Chapter 4 Methods

To generate synthetic populations for each Public Use Microdata Area (PUMA) contained within the Mystic River Watershed area, we used a combination of coding languages (R version 4.2.2 (2022-10-31) and Fortran) and a combination of datasets to generate PUMA-specific constraint tables.
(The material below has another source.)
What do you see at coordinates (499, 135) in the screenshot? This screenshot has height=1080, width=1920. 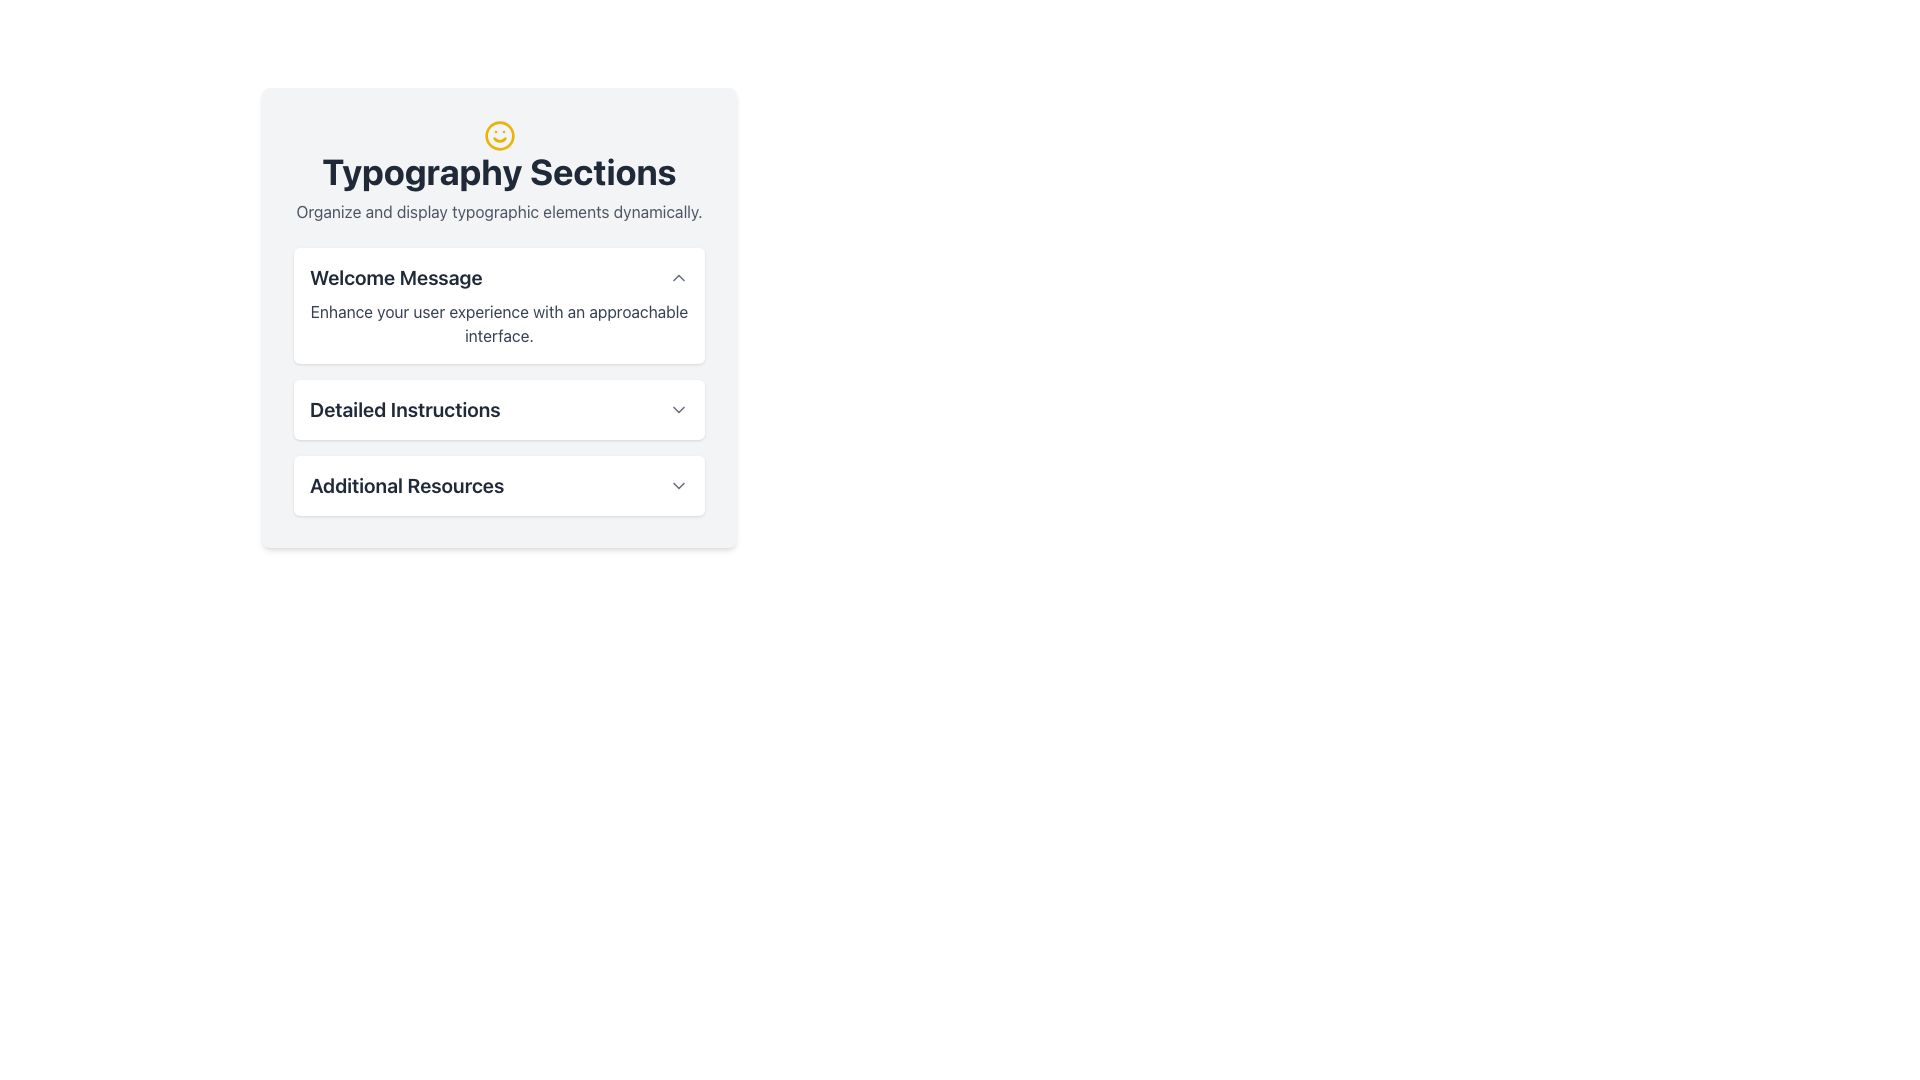 I see `the visual embellishment icon that is centered above the 'Typography Sections' heading, serving a friendly aesthetic function` at bounding box center [499, 135].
Note that the geographic resolution used for these methods is the census tract level.

Figure 4.1: Using PUMA and ACS to Generate a Synthetic Population

OVERVIEW:

Obtaining the datasets required:

Creating lists of census tracts located in each of the 10 PUMAs using R
Pulling ACS census tract data for each of the 10 PUMA sets of census tracts using R
Pulling the Public Use Microdata Samples for each PUMA, including person and household variables

The datasets are then cleaned:

ACS dataset are cleaned and combined in R (with separate runs for each PUMA)
PUMS data is cleaned and combined in R (with separate runs for each PUMA)

N.B. (1) and (2) above generate output textfiles which can then be read into and implemented in the CO model, which is written in Fortran.

Update a few additional tables:

Constraining tables information textfile. This file is also an output file with parameters used to reflect different ancestry bins by PUMA.
Control parameters file with PUMA name, number of constraint cells for that PUMA, and row below (number of constraint cells x 10).

Run with CO_BU.exe, the executable created by compiling Fortran code.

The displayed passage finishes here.